- [THE PROBLEM] Once the line with "The width and height of the screenshot is (1512, 799)." is found in the entries below, repeat that line and every one after it exactly, ending at the last.

┌─ INPUT DATA

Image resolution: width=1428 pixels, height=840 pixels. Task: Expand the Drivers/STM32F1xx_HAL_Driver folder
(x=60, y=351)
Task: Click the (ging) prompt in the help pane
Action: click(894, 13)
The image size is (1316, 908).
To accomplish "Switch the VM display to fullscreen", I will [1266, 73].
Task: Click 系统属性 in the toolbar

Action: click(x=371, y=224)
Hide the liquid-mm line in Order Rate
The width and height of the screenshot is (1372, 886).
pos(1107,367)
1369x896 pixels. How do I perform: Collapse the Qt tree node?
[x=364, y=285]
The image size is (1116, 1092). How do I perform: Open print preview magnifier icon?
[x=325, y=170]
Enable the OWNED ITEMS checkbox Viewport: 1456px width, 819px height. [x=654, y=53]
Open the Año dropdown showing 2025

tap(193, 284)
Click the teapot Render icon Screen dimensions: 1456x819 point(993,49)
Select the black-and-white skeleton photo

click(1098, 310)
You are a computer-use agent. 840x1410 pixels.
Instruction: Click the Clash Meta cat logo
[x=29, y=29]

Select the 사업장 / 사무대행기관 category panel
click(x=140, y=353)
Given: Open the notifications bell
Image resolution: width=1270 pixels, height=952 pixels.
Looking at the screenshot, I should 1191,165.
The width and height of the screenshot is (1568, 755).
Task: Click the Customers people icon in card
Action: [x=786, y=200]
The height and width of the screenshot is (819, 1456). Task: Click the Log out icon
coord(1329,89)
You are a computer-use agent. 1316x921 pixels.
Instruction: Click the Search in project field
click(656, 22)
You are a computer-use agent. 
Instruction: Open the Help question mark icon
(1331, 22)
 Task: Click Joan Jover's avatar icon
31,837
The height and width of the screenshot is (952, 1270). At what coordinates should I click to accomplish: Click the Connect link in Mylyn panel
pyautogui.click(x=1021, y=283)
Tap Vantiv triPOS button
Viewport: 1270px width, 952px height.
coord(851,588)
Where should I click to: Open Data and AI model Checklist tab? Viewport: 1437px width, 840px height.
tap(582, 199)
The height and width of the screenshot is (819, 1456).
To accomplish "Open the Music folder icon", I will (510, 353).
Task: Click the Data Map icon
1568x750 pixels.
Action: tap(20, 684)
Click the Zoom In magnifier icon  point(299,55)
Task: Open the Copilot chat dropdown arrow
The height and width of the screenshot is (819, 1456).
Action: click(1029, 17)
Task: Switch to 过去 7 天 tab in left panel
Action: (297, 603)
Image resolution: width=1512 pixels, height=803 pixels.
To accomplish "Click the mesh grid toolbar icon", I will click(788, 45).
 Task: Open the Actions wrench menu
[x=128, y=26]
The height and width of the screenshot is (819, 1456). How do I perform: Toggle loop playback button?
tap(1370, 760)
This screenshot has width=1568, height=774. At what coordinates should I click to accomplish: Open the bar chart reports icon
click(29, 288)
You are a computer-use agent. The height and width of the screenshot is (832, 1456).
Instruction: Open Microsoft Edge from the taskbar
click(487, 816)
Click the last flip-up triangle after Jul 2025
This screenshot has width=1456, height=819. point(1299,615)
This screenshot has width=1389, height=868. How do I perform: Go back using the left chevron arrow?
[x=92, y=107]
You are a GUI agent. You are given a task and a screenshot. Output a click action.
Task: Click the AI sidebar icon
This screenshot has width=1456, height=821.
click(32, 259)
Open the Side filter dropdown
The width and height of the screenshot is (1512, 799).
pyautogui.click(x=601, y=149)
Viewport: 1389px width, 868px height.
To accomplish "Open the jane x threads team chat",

└─

- [RESPONSE FOR THIS EXERCISE]
The width and height of the screenshot is (1512, 799).
pyautogui.click(x=601, y=149)
Viewport: 1389px width, 868px height.
To accomplish "Open the jane x threads team chat",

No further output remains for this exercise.